Task set |
(a) From the wiki markup passage, reproduce verbatim the stretch from "vertical bars separate" through "s for plural)".
(b) In the wiki markup passage, what role do the ellipses (...) play in the syntax shown? Answer in one to three sentences.
(c) Extend the passage on wiki markup syntax, starting after its final line.

Passage to read |
•••••

The ellipses (...) are used to indicate where the content goes and are not part of the markup.

  • Square brackets are used for links:
    • Internal/interwiki link + language links + category links + images: [[ ... ]] (see also Namespaces below)
      vertical bars separate optional parameters, which are:
      • link: first parameter: display text (also defaulted using "pipe trick") (also trailing concatenated text included in display, e.g. s for plural)
      • image: many parameters; see w:Wikipedia:Extended image syntax
      • category: first parameter: sort order in category list
    • External link: [ ... ]
      space separates optional first parameter, which is display text
    • undecorated URLs are also recognized and hotlinked
  • Apostrophes are used for formatting:
    • Italic: '' ... ''
    • Bold: ''' ... '''
    • Bold + Italic: ''''' ... '''''
  • Curly braces are used for transclusion:
    • Include template: {{ ... }} (see also Namespaces below)

•••••

Items |

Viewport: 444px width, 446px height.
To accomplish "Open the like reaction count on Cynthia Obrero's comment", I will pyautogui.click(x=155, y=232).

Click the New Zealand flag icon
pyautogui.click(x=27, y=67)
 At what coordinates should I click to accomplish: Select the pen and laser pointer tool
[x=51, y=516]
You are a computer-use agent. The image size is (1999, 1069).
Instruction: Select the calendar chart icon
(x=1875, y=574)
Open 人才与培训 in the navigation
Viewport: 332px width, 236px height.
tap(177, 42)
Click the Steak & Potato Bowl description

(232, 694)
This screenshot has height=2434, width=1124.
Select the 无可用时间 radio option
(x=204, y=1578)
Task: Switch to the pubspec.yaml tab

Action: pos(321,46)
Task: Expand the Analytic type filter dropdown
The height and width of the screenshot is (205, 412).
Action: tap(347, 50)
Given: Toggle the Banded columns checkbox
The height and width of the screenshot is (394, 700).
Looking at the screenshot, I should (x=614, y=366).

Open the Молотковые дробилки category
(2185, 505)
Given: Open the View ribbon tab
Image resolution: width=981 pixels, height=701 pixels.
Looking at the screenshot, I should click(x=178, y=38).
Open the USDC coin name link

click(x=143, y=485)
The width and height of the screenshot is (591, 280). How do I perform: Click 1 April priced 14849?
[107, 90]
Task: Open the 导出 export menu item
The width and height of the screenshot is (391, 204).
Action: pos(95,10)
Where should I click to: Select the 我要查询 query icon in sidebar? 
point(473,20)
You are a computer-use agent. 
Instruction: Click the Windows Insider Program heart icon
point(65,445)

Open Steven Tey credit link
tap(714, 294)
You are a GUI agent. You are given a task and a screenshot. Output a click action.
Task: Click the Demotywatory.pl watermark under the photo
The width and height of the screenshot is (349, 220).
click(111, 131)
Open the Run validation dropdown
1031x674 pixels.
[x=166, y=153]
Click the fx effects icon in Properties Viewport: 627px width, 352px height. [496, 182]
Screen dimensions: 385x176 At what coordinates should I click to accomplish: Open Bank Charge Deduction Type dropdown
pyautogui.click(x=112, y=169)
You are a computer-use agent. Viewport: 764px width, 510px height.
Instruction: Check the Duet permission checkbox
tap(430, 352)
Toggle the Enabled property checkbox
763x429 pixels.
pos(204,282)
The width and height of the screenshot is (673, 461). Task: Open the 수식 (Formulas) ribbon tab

•••••

Answers provided |
(a)
vertical bars separate optional parameters, which are:
      • link: first parameter: display text (also defaulted using "pipe trick") (also trailing concatenated text included in display, e.g. s for plural)

(b) The ellipses show where the content goes. They are not part of the markup itself.

(c)
    • Include template parameter: {{{ ... }}}
    • Interpolate built-in variable: {{PAGENAME}} (see m:Help:Variable)
  • Equals signs are used for headings (must be at start of line)
    • 1st level heading: = ... =
    • 2nd level heading: == ... ==
    • 3rd level heading: === ... ===
    • 4th level heading: ==== ... ====
    • 5th level heading: ===== ... =====
    • 6th level heading: ====== ... ======
    Some notes:
    • An unterminated heading tag is treated as normal text.
    • Unbalanced tags are treated as the shorter of the two tags (i.e. ==== heading == renders as the level 2 heading == heading)
    • Text after the closing tag appears on the next line as standard text.
    • More than 6 = signs are treated as 6, with the extra symbols being included in the header.
  • The whole quagmire that is table formatting: {| ... |} with in between |- |+ || | !! !
  • Various HTML style tags:
    • <nowiki>
    • <math> if $wgUseTeX is set
    • <html> if $wgRawHtml is set
    • <pre>
    • <gallery>
    • <onlyinclude> <noinclude> <includeonly>
    • Parser extension tags, like <ref> (using Cite.php)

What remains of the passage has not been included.